[Stored data]
........
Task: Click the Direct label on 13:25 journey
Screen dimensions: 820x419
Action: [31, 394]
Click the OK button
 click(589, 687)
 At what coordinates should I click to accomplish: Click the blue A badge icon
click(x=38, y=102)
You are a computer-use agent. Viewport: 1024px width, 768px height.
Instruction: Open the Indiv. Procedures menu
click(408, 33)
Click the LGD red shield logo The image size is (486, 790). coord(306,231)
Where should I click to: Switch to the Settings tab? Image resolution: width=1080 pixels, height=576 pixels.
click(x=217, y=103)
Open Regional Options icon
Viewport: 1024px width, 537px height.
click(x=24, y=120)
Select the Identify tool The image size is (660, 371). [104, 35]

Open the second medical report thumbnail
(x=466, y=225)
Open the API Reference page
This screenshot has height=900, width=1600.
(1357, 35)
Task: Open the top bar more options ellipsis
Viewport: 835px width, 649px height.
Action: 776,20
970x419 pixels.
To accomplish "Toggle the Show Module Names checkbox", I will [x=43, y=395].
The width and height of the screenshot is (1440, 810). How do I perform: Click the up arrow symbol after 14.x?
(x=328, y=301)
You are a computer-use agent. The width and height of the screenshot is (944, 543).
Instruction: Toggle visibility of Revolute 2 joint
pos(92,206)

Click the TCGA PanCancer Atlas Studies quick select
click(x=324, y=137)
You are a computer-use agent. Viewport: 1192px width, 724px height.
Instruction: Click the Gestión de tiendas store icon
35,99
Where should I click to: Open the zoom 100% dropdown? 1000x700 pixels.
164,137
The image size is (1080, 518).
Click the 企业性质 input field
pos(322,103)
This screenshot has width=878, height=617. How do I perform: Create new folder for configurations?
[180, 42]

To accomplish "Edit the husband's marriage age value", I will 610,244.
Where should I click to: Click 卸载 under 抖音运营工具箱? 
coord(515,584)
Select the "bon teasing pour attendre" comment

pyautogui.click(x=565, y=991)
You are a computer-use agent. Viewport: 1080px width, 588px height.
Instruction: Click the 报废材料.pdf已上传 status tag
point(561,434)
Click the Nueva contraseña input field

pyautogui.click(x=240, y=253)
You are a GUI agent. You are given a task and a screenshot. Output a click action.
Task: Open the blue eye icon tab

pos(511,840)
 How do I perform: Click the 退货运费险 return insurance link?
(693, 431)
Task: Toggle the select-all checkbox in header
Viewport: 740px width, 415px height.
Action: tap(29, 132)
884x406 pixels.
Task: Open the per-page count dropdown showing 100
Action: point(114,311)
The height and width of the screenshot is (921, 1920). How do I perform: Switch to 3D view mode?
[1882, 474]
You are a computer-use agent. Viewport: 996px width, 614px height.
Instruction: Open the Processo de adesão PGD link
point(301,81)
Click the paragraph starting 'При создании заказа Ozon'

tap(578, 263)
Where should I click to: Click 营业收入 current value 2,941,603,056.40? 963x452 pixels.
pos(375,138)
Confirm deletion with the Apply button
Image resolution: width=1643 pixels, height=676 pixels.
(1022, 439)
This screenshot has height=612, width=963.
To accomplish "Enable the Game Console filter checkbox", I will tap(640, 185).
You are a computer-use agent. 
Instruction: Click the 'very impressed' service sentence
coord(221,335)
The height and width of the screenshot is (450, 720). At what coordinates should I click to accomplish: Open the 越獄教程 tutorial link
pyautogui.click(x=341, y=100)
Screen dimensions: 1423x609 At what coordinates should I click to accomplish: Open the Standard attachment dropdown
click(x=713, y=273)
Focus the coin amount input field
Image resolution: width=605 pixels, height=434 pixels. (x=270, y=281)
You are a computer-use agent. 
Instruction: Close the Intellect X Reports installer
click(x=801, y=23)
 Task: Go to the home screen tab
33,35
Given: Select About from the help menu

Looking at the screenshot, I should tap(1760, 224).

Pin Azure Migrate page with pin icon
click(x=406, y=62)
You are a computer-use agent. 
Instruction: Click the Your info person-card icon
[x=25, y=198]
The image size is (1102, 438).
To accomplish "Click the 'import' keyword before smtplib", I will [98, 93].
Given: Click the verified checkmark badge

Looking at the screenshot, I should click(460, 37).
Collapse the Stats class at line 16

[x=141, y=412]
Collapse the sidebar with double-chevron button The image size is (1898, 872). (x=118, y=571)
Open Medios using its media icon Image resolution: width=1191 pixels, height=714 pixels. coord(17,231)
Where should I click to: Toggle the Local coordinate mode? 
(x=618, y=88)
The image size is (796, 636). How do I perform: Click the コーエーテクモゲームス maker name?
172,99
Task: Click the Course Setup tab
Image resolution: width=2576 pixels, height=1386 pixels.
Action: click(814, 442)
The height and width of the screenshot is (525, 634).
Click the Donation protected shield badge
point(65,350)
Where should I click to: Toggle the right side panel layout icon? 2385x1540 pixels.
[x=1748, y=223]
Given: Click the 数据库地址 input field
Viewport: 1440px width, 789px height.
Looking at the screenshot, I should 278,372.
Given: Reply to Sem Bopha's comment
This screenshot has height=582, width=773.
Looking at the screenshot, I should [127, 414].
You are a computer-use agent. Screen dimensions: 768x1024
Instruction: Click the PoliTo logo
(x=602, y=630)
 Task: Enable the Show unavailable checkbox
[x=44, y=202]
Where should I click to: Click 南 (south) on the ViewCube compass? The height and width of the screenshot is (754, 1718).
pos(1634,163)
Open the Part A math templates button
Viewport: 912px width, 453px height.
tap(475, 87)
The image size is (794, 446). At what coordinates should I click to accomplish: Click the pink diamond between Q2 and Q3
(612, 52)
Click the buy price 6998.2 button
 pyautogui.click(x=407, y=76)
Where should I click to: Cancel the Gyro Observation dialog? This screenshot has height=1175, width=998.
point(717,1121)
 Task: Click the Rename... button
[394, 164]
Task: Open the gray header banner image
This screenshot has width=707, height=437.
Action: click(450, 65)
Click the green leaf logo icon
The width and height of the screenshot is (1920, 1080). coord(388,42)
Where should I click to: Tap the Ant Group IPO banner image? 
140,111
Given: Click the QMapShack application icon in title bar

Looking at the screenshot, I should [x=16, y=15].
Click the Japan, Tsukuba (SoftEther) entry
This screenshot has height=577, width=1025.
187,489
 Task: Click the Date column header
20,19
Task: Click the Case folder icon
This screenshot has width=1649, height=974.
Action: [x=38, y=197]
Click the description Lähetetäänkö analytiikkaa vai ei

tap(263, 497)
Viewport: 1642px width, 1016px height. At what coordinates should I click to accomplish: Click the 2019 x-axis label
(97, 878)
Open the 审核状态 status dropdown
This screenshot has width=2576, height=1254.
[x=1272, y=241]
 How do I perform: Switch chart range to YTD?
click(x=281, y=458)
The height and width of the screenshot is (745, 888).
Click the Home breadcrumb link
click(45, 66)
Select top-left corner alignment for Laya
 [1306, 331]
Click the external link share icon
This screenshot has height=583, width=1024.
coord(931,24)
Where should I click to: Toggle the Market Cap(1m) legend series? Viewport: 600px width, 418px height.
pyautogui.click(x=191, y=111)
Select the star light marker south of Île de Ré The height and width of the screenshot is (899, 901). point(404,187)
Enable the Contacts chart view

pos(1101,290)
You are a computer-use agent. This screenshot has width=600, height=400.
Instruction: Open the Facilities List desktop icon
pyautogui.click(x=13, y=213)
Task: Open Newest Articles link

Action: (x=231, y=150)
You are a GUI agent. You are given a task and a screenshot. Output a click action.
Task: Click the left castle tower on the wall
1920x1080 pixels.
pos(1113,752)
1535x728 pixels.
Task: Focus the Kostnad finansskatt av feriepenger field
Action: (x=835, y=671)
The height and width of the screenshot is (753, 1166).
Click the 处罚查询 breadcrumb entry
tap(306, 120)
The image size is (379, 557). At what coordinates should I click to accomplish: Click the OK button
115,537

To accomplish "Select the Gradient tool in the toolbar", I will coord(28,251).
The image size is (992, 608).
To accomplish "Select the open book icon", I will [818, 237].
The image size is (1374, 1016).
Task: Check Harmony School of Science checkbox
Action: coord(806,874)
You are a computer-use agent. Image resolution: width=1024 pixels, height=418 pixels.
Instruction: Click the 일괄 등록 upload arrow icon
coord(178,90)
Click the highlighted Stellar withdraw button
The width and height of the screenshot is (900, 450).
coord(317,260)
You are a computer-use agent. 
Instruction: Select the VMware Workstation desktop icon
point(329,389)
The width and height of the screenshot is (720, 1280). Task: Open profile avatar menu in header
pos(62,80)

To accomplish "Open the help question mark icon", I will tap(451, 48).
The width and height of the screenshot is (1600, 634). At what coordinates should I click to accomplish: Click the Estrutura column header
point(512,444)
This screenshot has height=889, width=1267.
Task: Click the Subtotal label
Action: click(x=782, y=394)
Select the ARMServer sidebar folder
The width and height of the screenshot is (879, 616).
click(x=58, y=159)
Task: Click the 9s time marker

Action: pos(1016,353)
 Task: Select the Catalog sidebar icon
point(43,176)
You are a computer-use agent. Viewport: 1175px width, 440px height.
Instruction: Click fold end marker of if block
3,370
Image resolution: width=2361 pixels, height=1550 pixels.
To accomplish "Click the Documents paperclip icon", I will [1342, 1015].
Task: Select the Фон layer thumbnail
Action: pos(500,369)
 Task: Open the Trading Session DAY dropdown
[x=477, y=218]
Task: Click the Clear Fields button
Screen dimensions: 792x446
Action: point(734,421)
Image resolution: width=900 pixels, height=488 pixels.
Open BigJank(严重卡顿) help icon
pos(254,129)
........
WHAT YOU HAVE TO DO: Output, without any change, the lines of the items between the line holding "Pin Azure Migrate page with pin icon" and the line holding "point(717,1121)", both inclusive.

THE RESPONSE:
Pin Azure Migrate page with pin icon
click(x=406, y=62)
You are a computer-use agent. 
Instruction: Click the Your info person-card icon
[x=25, y=198]
The image size is (1102, 438).
To accomplish "Click the 'import' keyword before smtplib", I will [98, 93].
Given: Click the verified checkmark badge

Looking at the screenshot, I should click(460, 37).
Collapse the Stats class at line 16

[x=141, y=412]
Collapse the sidebar with double-chevron button The image size is (1898, 872). (x=118, y=571)
Open Medios using its media icon Image resolution: width=1191 pixels, height=714 pixels. coord(17,231)
Where should I click to: Toggle the Local coordinate mode? 
(x=618, y=88)
The image size is (796, 636). How do I perform: Click the コーエーテクモゲームス maker name?
172,99
Task: Click the Course Setup tab
Image resolution: width=2576 pixels, height=1386 pixels.
Action: click(814, 442)
The height and width of the screenshot is (525, 634).
Click the Donation protected shield badge
point(65,350)
Where should I click to: Toggle the right side panel layout icon? 2385x1540 pixels.
[x=1748, y=223]
Given: Click the 数据库地址 input field
Viewport: 1440px width, 789px height.
Looking at the screenshot, I should 278,372.
Given: Reply to Sem Bopha's comment
This screenshot has height=582, width=773.
Looking at the screenshot, I should [127, 414].
You are a computer-use agent. Screen dimensions: 768x1024
Instruction: Click the PoliTo logo
(x=602, y=630)
 Task: Enable the Show unavailable checkbox
[x=44, y=202]
Where should I click to: Click 南 (south) on the ViewCube compass? The height and width of the screenshot is (754, 1718).
pos(1634,163)
Open the Part A math templates button
Viewport: 912px width, 453px height.
tap(475, 87)
The image size is (794, 446). At what coordinates should I click to accomplish: Click the pink diamond between Q2 and Q3
(612, 52)
Click the buy price 6998.2 button
 pyautogui.click(x=407, y=76)
Where should I click to: Cancel the Gyro Observation dialog? This screenshot has height=1175, width=998.
point(717,1121)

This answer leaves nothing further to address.